Employment Opportunities for Youth a Priority, says Kenyan Minister
Many political and economic challenges facing the African continent can be addressed through improved employment opportunities for youth, said a Kenyan cabinet minister, underscoring the important theme of the latest edition of the African Economic Outlook: Promoting Youth Employment.
Promoting youth employment will counter political instability and steer the continent on a growth trajectory, said Wycliffe Oparanya, Kenyan Minister for Planning, National Development and Vision 2030, during the regional launch of the African Economic Outlook in Nairobi: “We saw the combustible combination of youth and unemployment during the last elections,” he said. “[Therefore], to avoid political instability, we must steer African economic growth towards job creation for youth.”
According to the 2012 African Economic Outlook, equipping youth with better information on job markets; eliminating barriers to job creation; matching skills to available employment; planned urban growth; and the creation of quality jobs will go a long way toward ensuring today’s youth are gainfully employed.
The joint publication prepared annually by the African Development Bank, the Development Centre of the Organisation for Economic Co-operation and Development (OECD), the United Nations Development Programme (UNDP) and the United Nations Economic Commission for Africa (UNECA), states: “The public sector will not be able to absorb the tide of young job seekers because there is little prospect of an expansion in this area. The private formal sector is growing but from too small a base. Attention must be concentrated on the informal and rural sectors because these will overwhelmingly be the source of new employment.”

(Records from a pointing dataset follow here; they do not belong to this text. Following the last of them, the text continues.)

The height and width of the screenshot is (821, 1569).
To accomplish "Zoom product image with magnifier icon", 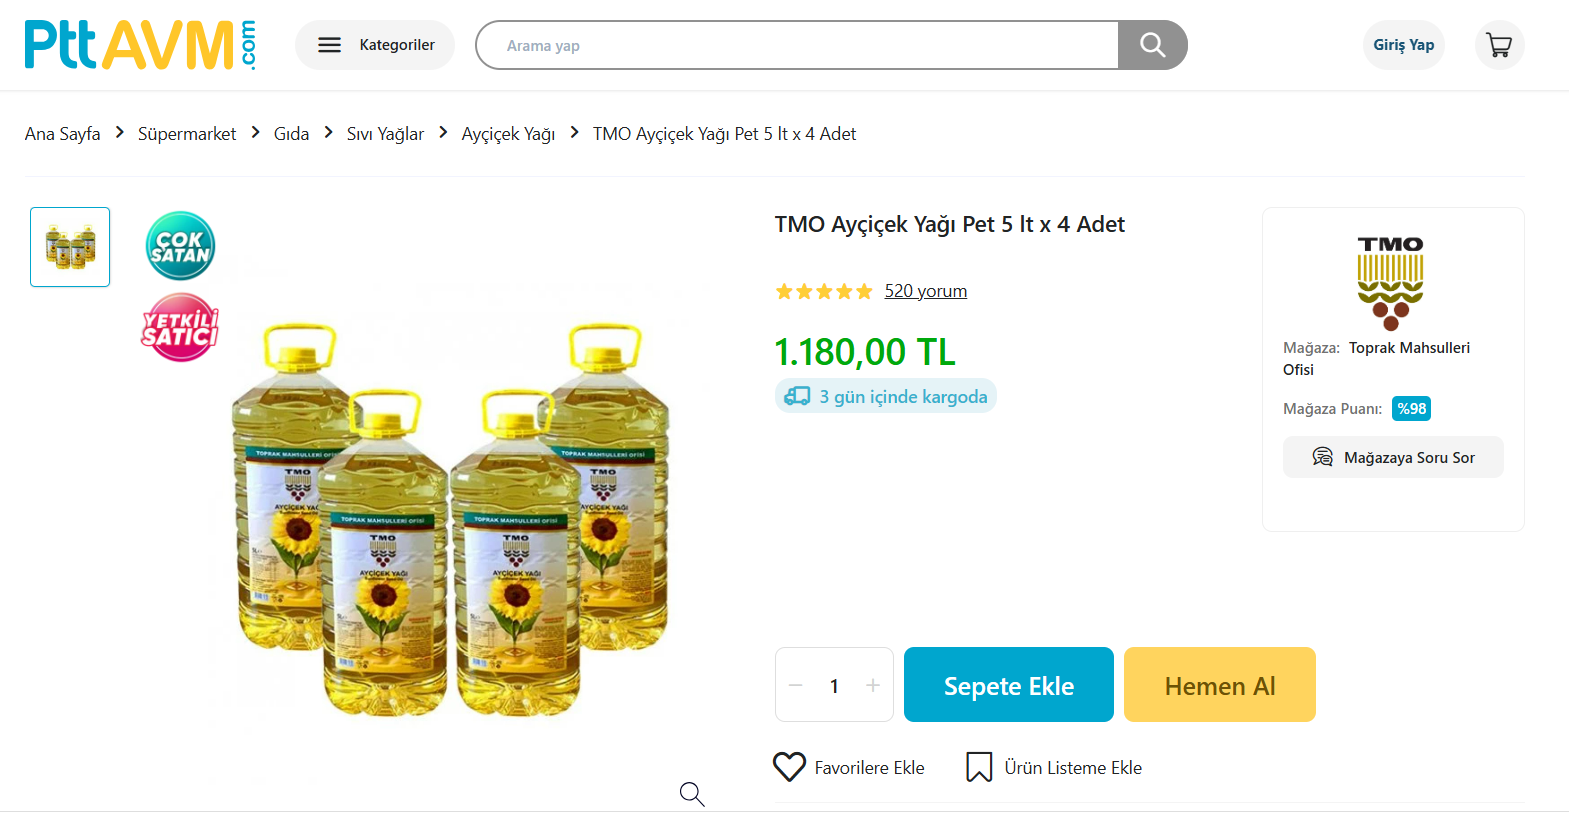I will tap(692, 794).
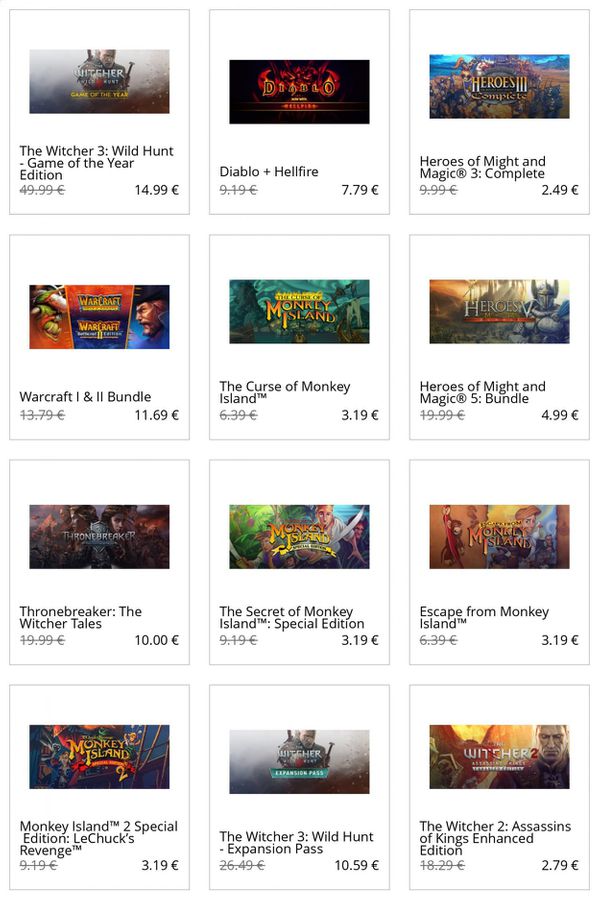The width and height of the screenshot is (600, 900).
Task: Click the 2.49 € Heroes 3 Complete price
Action: tap(560, 190)
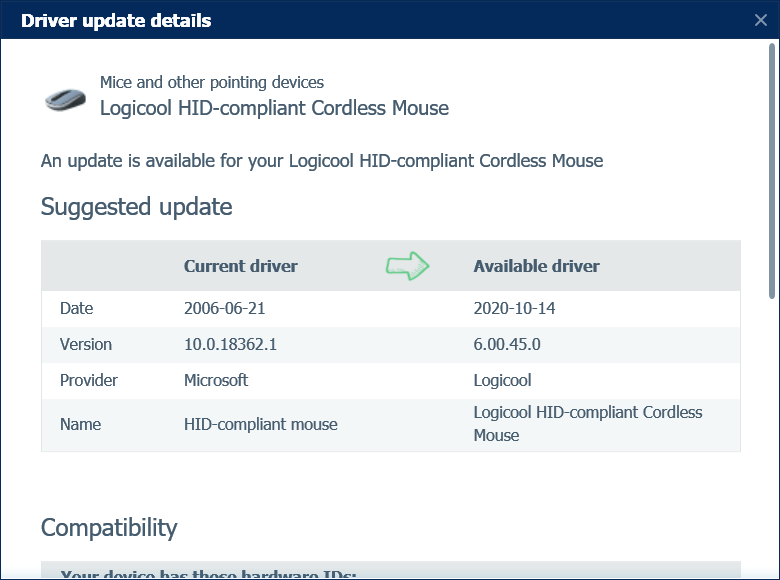
Task: Click the 'Suggested update' section heading
Action: (136, 207)
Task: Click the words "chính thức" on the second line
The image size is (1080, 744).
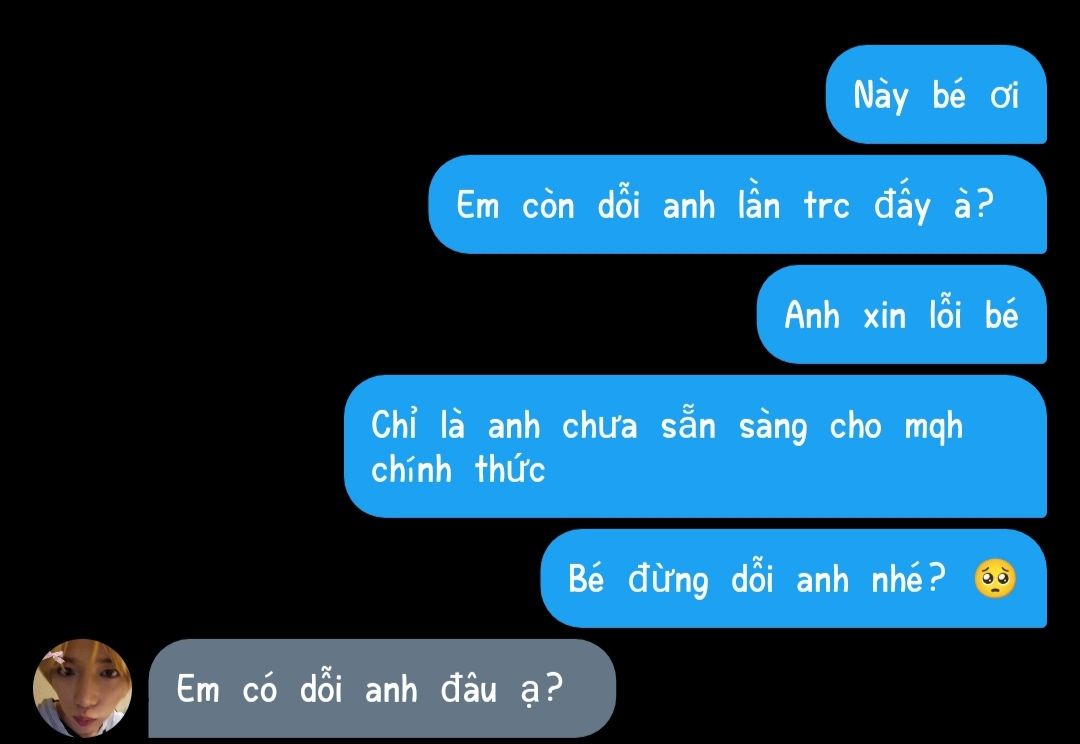Action: click(x=458, y=471)
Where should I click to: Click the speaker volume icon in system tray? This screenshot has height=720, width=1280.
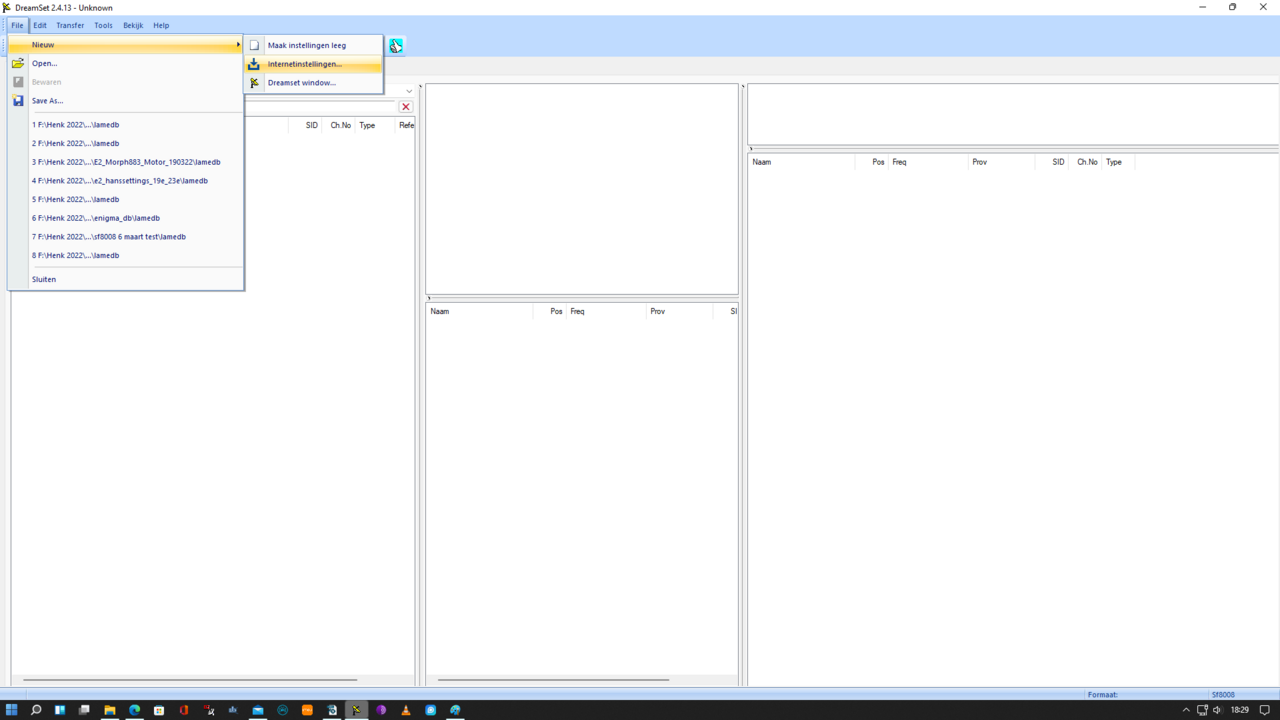pos(1217,710)
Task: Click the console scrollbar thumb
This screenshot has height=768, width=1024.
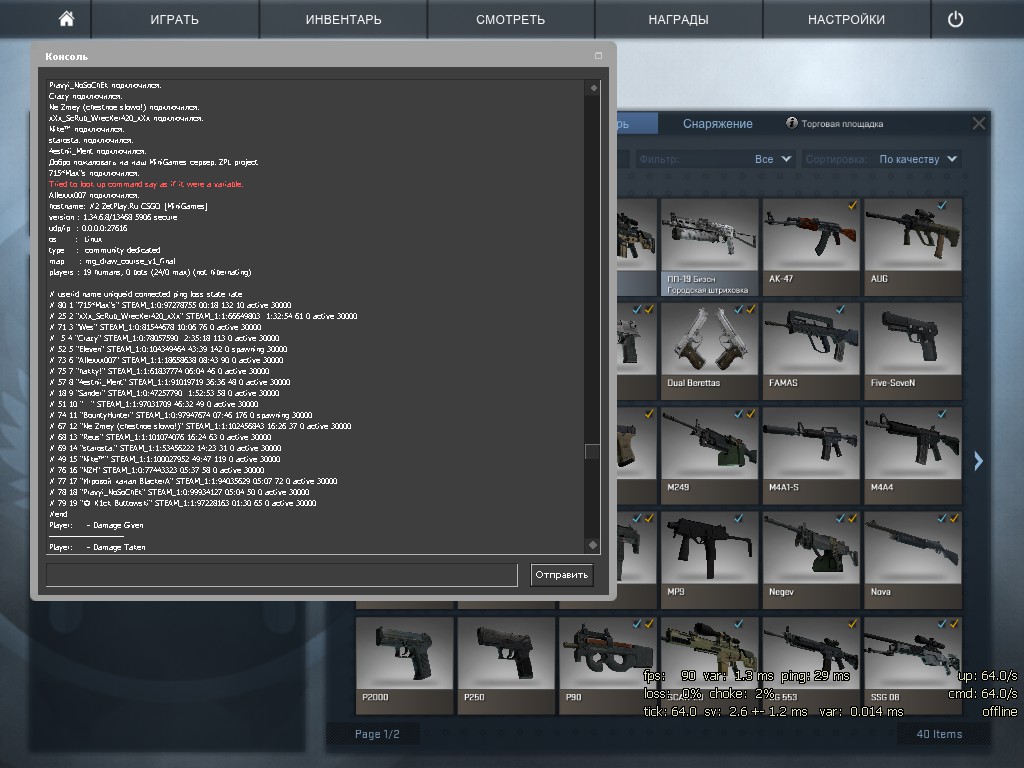Action: point(592,452)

In addition to its focus on youth employment, the 2012 edition also contains an in-depth analysis of growth in Foreign Direct Investment inflows to the continent, a trend which Mr. Oparanya said needs to be encouraged and sustained. The report also recommends deepening of regional integration efforts, heavier investment in human resources development, reversal of capital flight and respect for democratic rights. Other areas of emphasis included the need for macro-economic stability and the prevention of violent conflicts.
The Kenyan cabinet minister applauded the report, and the role of African Development Bank on the continent.
“We owe to AfDB much credit for the encouraging picture of Africa’s economic development over the past decade,” said Mr. Oparanya. “AfDB provided unchallengeable data that Africa was now among the fastest growing regions of the world,” the minister added, citing the AfDB brief, “The Middle of the Pyramid: Dynamics of the Middle Class in Africa”, published in 2011, which showed that the African middle class had tripled over the past three decades. According to the paper, 34 per cent of the African population could be classified as middle class due to rapid urbanization, access to ICT and mobile phones, growth in financial and trade sectors, among other factors.
An estimated 34 million members of Africa’s growing middle class reportedly reside in the East African Community region of Kenya, Uganda, Tanzania, Rwanda and Burundi.